Ancora violenze in ospedale. E ancora una volta le vittime sono donne a conferma dei dati diffusi nella Giornata contro la violenza sulle donne che due episodi su tre riguardano loro. Una dottoressa è stata aggredita da un paziente all’ospedale Villa Sofia a Palermo. L’uomo, un quarantenne, ha colpito al volto il medico in servizio al pronto soccorso con un pugno. Provvidenziale l’intervento di una guardia giurata della Ksm che ha bloccato il paziente, seguito dagli specialisti del servizio per le tossicodipendenze, fino all’arrivo dei carabinieri che lo hanno identificato e scortato fuori dall’ospedale. L’uomo è stato poi denunciato.

L’aggressione a Palermo – Secondo una prima ricostruzione l’uomo aveva passato la notte a Villa Sofia. Non appena i medici hanno proposto la consulenza psichiatrica, l’aggressore ha iniziato a inveire contro la dottoressa di 39 anni, minacciandola di morte e provando a colpirla. Alcuni pugni non sono andati a segno solo grazie all’intervento di una guardia giurata che ha parato i colpi con il corpo bloccando l’aggressore sino all’arrivo di una pattuglia del nucleo radiomobile dell’Armr. La direzione sanitaria ha sporto denuncia contro di lui per lesioni e minacce a pubblico ufficiale.

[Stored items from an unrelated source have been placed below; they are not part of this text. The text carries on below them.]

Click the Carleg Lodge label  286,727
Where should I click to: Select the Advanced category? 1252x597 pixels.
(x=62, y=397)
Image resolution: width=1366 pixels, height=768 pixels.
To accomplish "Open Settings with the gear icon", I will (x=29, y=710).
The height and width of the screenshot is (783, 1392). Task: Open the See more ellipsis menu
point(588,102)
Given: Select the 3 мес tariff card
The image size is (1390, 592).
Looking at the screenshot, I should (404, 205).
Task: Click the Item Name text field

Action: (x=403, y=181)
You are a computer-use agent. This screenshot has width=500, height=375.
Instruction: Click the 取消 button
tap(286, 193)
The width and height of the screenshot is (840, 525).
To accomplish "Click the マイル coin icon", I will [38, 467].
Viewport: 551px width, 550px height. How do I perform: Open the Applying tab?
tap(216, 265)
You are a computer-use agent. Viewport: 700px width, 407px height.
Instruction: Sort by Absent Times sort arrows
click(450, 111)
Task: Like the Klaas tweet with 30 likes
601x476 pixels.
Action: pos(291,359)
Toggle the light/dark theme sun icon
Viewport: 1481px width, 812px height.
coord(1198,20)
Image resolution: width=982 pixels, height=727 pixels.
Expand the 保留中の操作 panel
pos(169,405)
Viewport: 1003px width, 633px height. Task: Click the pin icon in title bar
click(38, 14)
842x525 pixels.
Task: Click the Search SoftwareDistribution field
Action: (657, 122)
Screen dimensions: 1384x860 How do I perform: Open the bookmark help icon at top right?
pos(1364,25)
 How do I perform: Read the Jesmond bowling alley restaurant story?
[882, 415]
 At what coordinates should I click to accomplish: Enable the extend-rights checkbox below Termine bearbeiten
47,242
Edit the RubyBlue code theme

L’aggressione a Massa – Un altro episodio è stato registrato al pronto soccorso a Massa (Massa Carrara) nei giorni scorsi ma emerso solo oggi. Un uomo ha aggredito due infermiere prendendole a calci perché aveva bisogno di un valium, dopo avrebbe dato in escandescenze lanciando sedie e oggetti, fino ad aggredire i due agenti intervenuti. La vicenda è accaduta nei giorni scorsi ed è riportata nell’edizione odierna della cronaca locale del Tirreno. Protagonista un 36enne, arrestato con l’accusa di resistenza a pubblico ufficiali, lesioni e danneggiamento.

Secondo quanto riferito dal quotidiano, l’uomo si sarebbe presentato al Nuovo ospedale Apuane dicendo di aver bevuto e di essersi drogato, chiedendo insistentemente un valium. Quindi avrebbe insultato e preso a calci due infermiere, minacciandole: “Se non mi date il valium vi ammazzo tutti”. In base alla ricostruzione della procura, il 36enne avrebbe anche colpito con calci e pugni gli agenti e cercato di sfilare la pistola d’ordinanza a uno di loro. Alla fine è stato bloccato e ammanettato. L’uomo avrebbe poi aggiunto “vi ammazzo tutti“, “quando esco faccio una strage“.

I dati delle violenze – Sono state 16000, nel 2023, le aggressioni contro gli operatori sanitari, considerando la violenza fisica, verbale e contro la proprietà, 18000 gli operatori coinvolti: di questi, i due terzi sono donne. Dati drammatici che hanno spinto la Fnomceo, la Federazione nazionale degli Ordini dei Medici Chirurghi e degli Odontoiatri, a promuovere due campagne di sensibilizzazione rivolte ai cittadini. Si tratta di poster che verranno affissi nei pronto soccorso e puntano a comunicare con i pazienti e con i loro famigliari. Le campagne hanno preso il via da ieri, Giornata internazionale per l’eliminazione della violenza contro le donne, e saranno messe a disposizione dei 106 Ordini territoriali.

“Abbiamo scelto la data del 25 novembre – ha spiegato il Presidente della Fnomceo, Filippo Anelli – perché secondo tutti i dati disponibili, la stragrande maggioranza dei medici vittima di aggressione sono colleghe donne. E donne sono purtroppo molte dei medici che hanno perso la vita, dottoresse che sono state uccise mentre stavano facendo il loro lavoro: Barbara Capovani, Paola Labriola, Eleonora Cantamessa Maria Monteduro, Roberta Zedda“. Da qui le due campagne, rivolte ai pazienti. La prima si intitola “Mentre aspetti” e cerca di mostrare a chi attende fuori cosa avviene al di là di quella porta chiusa che hanno varcato i pazienti. La seconda campagna mette invece in evidenza le possibili conseguenze penali di un’aggressione al personale sanitario e sottolinea anche in questo caso il carattere universale, equo e solidale del Ssn: “Qui curiamo tutti, senza distinzioni”; “In tanti Paesi l’assistenza sanitaria è solo per ricchi”. “Il problema della violenza – dichiara Anelli – non può risolversi senza interventi strutturali che colmino le carenze di personale e garantiscano condizioni di lavoro sicure ai medici. Serve anche un’azione culturale che incida sul modo in cui i cittadini guardano al Servizio sanitario nazionale, come bene comune da tutelare”.